Change, community, and compassion matter. Peace. > Unedited text of a draft letter from May 29, 2014
It’s been almost one year since I experienced AdaCamp San Francisco.
Since AdaCamp, I:
- attended 9 conferences in open source/computing.
- encouraged more female speakers in my local business and tech community.
- Submitted my first contribution to an open source project (thanks to the GNOME Outreach Program for Women’s encouragement)
- Made over 100 commits to open source projects over the past year.
- Served on the PyCon program committee and PyCon poster presenter.
- I’ve taught and encouraged others – k12 students, undergrad, grad students to men and women reentering the workforce or making a career change.
I did none of these things because I was “paid” to do so. I did these things because they were important to me and my desire to work in a tech community that embraces the value of people above hardware and software. Community means more than a box of parts and bits flying across a network.
One size doesn’t fit all. We are individuals – each with our own unique pasts, life stories, and aspirations.
What was AdaCamp’s role in my past year? Informative. Encouraging. Most honestly, AdaCamp was life changing.
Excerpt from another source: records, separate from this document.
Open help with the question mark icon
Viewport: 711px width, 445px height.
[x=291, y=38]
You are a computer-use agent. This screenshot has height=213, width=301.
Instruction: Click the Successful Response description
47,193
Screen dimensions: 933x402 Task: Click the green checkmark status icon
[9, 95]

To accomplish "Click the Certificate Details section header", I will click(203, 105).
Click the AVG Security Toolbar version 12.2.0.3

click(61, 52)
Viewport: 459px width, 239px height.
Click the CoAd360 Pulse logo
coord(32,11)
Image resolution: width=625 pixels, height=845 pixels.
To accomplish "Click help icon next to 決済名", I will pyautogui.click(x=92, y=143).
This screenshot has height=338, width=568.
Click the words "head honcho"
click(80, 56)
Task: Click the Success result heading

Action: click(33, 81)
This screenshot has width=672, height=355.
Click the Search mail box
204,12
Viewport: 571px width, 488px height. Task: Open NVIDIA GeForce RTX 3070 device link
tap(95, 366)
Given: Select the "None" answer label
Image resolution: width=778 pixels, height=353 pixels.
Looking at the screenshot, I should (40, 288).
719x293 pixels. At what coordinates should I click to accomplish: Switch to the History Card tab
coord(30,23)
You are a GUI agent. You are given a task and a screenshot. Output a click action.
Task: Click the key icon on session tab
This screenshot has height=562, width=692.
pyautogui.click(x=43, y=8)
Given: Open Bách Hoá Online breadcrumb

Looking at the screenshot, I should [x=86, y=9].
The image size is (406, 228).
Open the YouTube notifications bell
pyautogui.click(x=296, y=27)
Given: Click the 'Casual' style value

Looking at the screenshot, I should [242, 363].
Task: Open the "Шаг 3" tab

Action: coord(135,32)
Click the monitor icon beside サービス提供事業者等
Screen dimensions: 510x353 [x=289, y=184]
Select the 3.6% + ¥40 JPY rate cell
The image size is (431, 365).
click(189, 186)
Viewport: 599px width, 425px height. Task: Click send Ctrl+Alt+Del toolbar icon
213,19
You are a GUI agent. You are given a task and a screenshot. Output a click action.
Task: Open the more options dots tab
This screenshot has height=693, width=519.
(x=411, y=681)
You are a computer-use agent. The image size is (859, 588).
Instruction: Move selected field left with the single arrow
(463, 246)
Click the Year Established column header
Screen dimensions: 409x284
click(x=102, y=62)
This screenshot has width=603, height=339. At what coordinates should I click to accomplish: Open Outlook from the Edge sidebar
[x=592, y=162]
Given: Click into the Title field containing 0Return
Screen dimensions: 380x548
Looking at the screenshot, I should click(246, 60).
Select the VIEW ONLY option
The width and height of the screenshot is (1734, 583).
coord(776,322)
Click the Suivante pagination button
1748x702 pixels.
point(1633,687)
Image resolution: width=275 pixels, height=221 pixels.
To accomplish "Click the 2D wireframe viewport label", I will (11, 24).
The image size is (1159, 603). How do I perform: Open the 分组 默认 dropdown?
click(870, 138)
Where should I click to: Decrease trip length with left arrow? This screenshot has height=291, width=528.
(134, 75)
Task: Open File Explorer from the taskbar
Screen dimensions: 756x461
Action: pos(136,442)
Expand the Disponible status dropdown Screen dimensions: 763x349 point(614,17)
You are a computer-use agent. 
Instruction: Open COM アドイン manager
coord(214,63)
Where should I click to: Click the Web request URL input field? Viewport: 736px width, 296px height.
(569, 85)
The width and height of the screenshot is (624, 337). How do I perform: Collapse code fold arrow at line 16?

Planned – I have never been to a professional event that was more thoughtful about food/meal planning, accessibility of facilities, quiet areas, community information (medical and crisis).
Strived to be thoughtful. Inclusive.
AdaCamp’s impact beyond just the two official days. Genuine women and allies at Community Leadership Summit, OSCON, LinuxCon, OpenHardware Summit, Grace Hopper, SCALE12x, PyCon, and more.
For many years, I tried to participate in open source but couldn’t muster the confidence to do so. I would gain the confidence and then be discouraged by the unclear instructions to contribute. Ultimately, it was easier to work on other non-profits where I could make a stronger impact.
Yet, software development is something I love doing. I enjoy the puzzle of putting together solutions to problems.
GNOME Outreach for Women Program – to make a “real” contribution to an open source project. Documentation for another project. It took me several months past that to realize that documentation was a “real” contribution in fact it’s a big part of how the community communicates to users and developers.
Safe space. Thoughtful communication. Safe space.
It’s where I thrive and I’m committed to keeping My neighborhood safe for learning, building, and sharing openly.
It matters and changes the world one person at a time. Does it have to be slow if one person at a time? I don’t think so. Call it exponential growth or viral but I’m hoping to seeing a big improvement in numbers and diversity before my children graduate from college six years from now.
Giving back through PyLadies and other local outreach efforts.
Striving to be part of the solution. It’s about people – individuals.
Gentle, thoughtful has a place in technology and business. It’s not orthogonal to good business but instead an essential element of creating and delivering meaningful offerings to others in our diverse, complicated world.
Listen, collaborate, and respond to the people that seem different than you.